Given Mr Selwyn said half of the workshops in the Fifth Quadrant study had lost technicians in the past 12 months, with 50 per cent of those employing apprentices having lost one and a quarter losing junior qualified technicians, the temptation to recruit experienced techs from overseas can be strong.
Mr Molloy said Australian workshops tend to recruit master technicians with more than five years of experience from overseas, with the most common source countries being Britain, Ireland, the Philippines and European nations with similar vehicle brands as sold here.
He added that South Africa, with its high unemployment rate, was also a key source of automotive technicians, emphasising that while overseas recruitment can supplement local hiring, workshops need robust processes to plan for, ensure the success of, and mitigate the risks of international recruitment.
As with anything, a multi-faceted approach is required to address the skills shortage and successful workshops will try hard to retain existing technicians while attracting – and keeping – apprentices with an eye on international recruitment options.
Importantly, communicating the challenges and requirements around recruitment and retention with the government bodies that can make a difference is an ongoing task that organisations like the AAAA and VASA take seriously and carry out with pride.
More data on apprentices
Lesley Yates presented the results of surveying 600 automotive apprentices in a joint project between the AAAA, MTAQ and the Australian Automotive Dealer Association.
Among the key findings were that apprentices start out happy in their first year, but satisfaction levels drop in the fourth year, causing workshops to lose many technicians in the fourth year.
Fourth-year apprentices want more exposure to new technology, different vehicles and more involvement in the business in terms of learning how it operates and the challenges it faces.
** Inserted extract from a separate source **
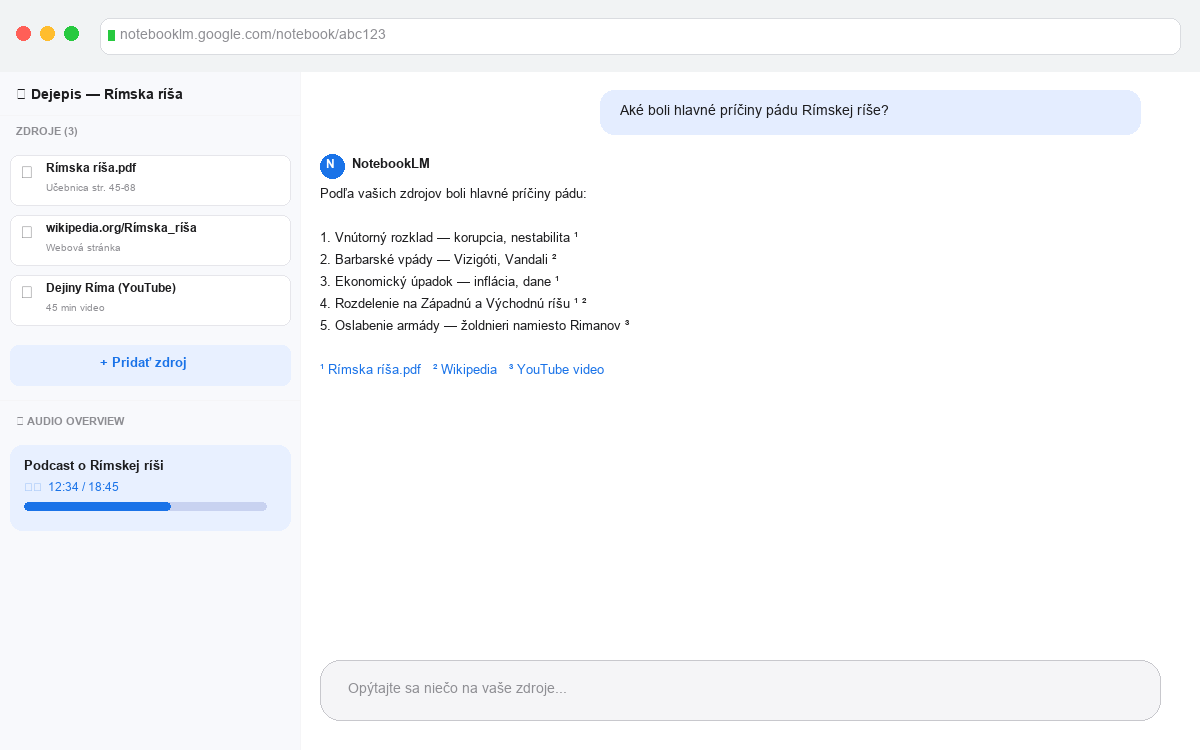Click the Audio Overview headphones icon
This screenshot has width=1200, height=750.
point(20,421)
They dislike the perception that once their training is done, they are done and value more opportunities for training, mentoring and development.
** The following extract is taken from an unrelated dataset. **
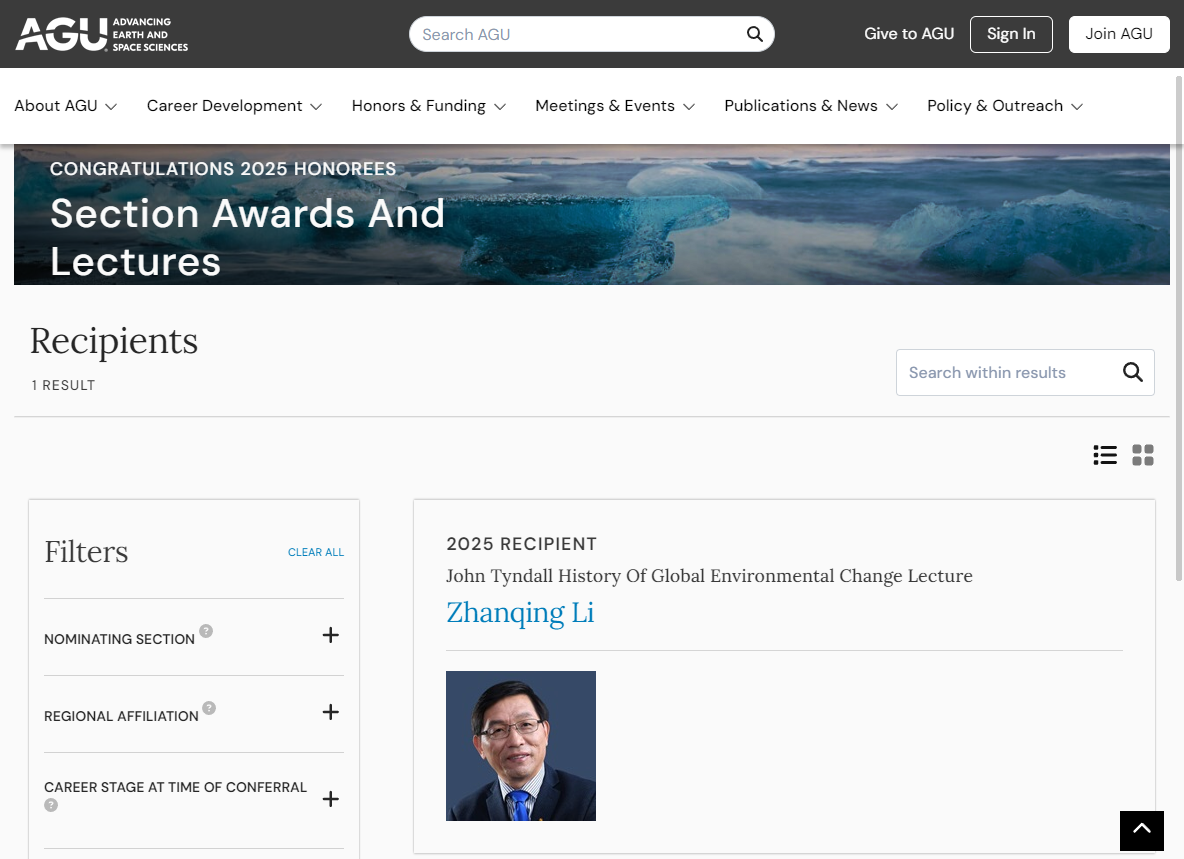Switch to list view layout
Image resolution: width=1184 pixels, height=859 pixels.
pyautogui.click(x=1105, y=455)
Female apprentices tend to face more difficulties than their male counterparts and are more likely to change jobs. Although they feel supported by male apprentices and colleagues, many cited poor support from female friends who questioned their career choice.
Nearly a third of apprentices embarked on a different career before switching to automotive, suggesting the industry could attract more career changers.
Developing a holistic retention strategy focused on what motivates and dissatisfies technicians at different stages of their careers is vital, particularly those fourth-year apprentices.